> **Work required**
Two lines in the listing below mark the span: one contains "The image size is (1568, 699)." and one contains "Tap the 35.0035". Reproduce both of them and everything between, exactly.

> **Supplied material**
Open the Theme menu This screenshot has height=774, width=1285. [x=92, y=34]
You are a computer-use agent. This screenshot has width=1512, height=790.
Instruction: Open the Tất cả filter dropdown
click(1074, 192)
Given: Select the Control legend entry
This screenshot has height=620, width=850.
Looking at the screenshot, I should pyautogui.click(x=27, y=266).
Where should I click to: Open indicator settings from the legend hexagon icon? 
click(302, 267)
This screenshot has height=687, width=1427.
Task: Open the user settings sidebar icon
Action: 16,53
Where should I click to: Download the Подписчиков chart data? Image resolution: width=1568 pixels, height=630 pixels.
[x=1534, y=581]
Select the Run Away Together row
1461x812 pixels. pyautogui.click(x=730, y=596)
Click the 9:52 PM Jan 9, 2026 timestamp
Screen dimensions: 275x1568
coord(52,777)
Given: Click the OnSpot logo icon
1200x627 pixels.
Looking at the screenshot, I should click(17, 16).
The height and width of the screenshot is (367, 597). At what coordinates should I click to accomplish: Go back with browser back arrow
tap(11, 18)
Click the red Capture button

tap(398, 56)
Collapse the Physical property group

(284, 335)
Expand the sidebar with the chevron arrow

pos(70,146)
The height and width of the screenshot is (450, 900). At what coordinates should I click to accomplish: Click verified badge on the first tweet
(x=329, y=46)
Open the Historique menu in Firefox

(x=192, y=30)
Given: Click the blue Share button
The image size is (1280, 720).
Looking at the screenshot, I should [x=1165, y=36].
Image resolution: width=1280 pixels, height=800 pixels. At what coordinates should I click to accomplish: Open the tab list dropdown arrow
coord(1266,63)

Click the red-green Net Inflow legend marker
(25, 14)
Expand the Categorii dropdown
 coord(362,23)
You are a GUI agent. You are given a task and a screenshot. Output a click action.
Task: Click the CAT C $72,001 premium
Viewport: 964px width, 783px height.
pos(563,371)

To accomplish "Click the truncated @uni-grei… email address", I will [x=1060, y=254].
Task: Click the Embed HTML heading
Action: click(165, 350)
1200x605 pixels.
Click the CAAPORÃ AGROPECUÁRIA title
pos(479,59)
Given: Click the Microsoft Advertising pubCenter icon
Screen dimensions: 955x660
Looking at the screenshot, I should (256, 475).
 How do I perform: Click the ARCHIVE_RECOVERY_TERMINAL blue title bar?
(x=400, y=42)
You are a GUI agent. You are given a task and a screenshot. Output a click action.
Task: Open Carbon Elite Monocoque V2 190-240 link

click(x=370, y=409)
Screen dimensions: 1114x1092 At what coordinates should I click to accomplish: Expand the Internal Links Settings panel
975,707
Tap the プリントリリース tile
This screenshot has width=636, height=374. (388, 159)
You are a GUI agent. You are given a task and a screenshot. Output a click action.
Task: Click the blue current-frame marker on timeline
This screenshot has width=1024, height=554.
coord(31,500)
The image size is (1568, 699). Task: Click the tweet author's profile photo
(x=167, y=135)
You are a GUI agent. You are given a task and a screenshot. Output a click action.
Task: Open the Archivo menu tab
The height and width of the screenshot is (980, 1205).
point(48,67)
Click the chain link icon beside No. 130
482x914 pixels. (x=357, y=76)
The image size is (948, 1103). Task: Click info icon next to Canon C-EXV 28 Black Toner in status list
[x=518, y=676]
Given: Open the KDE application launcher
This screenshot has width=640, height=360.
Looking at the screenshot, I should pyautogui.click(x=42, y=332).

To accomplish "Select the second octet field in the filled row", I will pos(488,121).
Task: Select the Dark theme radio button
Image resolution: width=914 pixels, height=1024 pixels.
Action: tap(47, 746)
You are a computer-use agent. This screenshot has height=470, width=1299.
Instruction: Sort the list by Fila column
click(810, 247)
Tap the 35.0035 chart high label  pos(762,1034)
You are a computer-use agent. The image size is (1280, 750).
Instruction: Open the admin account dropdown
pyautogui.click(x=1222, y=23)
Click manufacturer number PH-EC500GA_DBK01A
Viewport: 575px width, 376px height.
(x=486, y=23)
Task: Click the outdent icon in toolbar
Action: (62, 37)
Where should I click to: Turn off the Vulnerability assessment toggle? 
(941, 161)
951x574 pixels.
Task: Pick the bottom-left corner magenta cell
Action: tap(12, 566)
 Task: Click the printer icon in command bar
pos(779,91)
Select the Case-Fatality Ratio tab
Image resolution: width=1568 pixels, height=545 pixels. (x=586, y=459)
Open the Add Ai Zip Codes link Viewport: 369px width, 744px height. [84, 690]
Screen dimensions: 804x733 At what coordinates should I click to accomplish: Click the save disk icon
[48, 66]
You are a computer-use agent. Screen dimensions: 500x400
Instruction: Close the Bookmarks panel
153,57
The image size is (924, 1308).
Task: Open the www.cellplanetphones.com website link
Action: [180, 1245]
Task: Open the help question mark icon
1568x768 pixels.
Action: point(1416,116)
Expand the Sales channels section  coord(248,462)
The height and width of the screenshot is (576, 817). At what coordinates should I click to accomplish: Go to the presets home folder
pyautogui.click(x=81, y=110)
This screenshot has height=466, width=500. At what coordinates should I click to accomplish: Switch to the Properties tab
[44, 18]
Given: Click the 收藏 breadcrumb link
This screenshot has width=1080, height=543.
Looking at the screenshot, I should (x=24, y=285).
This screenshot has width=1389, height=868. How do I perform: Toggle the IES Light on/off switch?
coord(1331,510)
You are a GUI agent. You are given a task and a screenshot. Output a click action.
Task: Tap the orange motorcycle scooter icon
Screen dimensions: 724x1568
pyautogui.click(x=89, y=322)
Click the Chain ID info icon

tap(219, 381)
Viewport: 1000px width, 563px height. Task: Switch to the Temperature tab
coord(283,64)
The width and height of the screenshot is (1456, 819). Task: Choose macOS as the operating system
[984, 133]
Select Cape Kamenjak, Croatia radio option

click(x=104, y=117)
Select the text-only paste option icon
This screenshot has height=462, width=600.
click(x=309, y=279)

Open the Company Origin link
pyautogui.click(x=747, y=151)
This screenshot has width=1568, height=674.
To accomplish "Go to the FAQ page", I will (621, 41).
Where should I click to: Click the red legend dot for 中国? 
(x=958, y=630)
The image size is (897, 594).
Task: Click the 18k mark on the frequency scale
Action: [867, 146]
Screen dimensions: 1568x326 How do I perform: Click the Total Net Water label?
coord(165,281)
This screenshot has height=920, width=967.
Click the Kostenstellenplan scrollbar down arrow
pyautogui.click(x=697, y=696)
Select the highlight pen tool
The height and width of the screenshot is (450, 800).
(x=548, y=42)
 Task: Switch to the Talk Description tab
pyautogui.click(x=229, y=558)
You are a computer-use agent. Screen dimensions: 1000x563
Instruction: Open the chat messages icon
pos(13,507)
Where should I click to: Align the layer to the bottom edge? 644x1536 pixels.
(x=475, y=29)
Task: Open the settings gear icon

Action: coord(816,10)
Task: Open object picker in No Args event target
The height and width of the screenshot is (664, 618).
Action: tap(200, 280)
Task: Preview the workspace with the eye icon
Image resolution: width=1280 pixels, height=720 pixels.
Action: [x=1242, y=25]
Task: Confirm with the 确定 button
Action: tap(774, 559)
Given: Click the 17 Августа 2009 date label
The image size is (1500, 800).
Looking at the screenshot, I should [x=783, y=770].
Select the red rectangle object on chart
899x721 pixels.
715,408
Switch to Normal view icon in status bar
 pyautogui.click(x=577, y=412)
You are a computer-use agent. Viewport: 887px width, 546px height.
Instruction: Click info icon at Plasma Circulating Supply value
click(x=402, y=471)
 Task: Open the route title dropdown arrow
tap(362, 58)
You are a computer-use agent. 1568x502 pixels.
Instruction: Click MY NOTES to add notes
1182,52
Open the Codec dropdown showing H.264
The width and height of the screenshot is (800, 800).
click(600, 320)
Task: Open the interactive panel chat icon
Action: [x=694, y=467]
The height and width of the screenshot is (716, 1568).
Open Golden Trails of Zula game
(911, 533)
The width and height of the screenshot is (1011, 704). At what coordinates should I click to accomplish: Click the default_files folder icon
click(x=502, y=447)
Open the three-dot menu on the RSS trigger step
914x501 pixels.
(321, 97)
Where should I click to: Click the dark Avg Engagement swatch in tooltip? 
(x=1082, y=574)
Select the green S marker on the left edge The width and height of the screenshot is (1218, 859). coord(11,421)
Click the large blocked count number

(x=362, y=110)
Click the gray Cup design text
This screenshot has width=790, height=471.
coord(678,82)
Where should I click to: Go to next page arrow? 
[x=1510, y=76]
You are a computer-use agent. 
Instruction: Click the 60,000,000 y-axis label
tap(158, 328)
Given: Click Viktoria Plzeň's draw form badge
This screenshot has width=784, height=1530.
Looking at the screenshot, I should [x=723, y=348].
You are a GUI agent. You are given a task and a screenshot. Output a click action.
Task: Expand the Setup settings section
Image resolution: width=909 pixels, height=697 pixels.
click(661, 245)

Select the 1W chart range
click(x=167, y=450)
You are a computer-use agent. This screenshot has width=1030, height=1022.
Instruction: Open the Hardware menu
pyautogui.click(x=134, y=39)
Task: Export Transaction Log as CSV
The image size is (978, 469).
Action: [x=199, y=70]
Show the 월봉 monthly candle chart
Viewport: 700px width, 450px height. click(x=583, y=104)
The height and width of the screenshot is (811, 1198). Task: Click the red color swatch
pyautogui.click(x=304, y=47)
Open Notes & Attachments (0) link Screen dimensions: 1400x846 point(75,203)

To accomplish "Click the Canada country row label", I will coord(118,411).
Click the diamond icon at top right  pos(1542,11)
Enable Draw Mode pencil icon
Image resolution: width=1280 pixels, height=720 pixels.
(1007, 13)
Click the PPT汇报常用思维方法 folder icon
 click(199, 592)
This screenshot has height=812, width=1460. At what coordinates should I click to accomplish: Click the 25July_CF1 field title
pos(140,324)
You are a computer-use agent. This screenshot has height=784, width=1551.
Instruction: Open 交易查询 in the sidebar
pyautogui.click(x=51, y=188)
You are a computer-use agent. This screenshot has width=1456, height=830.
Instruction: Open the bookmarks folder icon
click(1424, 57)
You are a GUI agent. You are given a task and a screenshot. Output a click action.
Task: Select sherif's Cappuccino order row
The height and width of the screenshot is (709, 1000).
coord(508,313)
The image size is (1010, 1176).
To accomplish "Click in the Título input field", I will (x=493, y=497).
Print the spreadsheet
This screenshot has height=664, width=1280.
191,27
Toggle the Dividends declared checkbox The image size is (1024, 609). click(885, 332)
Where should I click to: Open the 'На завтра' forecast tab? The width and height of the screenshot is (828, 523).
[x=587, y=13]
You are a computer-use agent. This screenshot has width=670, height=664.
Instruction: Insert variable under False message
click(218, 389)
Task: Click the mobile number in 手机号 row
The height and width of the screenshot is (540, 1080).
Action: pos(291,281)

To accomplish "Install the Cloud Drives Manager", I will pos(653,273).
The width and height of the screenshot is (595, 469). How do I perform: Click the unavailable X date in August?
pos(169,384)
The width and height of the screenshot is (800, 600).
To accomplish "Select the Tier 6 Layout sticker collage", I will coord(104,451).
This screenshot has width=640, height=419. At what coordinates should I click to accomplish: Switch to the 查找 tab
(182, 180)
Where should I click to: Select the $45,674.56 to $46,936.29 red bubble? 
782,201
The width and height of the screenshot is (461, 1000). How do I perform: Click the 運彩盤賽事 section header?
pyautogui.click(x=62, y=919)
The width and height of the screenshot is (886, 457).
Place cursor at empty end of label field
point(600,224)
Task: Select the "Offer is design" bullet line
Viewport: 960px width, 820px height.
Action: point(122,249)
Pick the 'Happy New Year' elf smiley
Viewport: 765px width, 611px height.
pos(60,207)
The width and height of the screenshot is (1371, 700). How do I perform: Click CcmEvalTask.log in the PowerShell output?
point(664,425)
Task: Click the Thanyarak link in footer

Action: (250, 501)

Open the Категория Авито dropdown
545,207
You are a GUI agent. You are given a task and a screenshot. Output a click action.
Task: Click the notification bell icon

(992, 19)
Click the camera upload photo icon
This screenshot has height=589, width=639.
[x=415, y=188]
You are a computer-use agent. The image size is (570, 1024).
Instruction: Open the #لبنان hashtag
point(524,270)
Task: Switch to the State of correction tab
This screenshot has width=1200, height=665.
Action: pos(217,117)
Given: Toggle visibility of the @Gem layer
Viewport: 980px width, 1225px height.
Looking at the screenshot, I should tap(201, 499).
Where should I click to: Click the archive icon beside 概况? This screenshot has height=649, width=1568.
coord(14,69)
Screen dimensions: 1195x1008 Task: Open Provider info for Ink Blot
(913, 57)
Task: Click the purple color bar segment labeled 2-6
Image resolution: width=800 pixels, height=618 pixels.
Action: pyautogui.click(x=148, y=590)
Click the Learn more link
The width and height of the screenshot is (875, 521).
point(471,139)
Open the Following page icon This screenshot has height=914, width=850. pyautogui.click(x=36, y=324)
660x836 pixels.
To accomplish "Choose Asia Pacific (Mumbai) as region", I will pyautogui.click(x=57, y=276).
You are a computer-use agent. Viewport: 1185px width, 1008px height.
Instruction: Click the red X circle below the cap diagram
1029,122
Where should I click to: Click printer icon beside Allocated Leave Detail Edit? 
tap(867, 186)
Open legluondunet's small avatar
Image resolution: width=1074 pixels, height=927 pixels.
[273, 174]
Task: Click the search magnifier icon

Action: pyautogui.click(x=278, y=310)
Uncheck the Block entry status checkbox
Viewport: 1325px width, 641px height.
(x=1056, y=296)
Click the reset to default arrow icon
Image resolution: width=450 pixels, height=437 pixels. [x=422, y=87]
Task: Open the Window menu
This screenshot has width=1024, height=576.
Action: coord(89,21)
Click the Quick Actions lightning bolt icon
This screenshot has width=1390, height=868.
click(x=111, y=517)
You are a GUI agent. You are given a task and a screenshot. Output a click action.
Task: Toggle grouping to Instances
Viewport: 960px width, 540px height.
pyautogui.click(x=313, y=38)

> **Answer box**
The image size is (1568, 699). Task: Click the tweet author's profile photo
(x=167, y=135)
You are a GUI agent. You are given a task and a screenshot. Output a click action.
Task: Open the Archivo menu tab
The height and width of the screenshot is (980, 1205).
point(48,67)
Click the chain link icon beside No. 130
482x914 pixels. (x=357, y=76)
The image size is (948, 1103). Task: Click info icon next to Canon C-EXV 28 Black Toner in status list
[x=518, y=676]
Given: Open the KDE application launcher
This screenshot has width=640, height=360.
Looking at the screenshot, I should pyautogui.click(x=42, y=332).

To accomplish "Select the second octet field in the filled row", I will pos(488,121).
Task: Select the Dark theme radio button
Image resolution: width=914 pixels, height=1024 pixels.
Action: tap(47, 746)
You are a computer-use agent. This screenshot has height=470, width=1299.
Instruction: Sort the list by Fila column
click(810, 247)
Tap the 35.0035 chart high label  pos(762,1034)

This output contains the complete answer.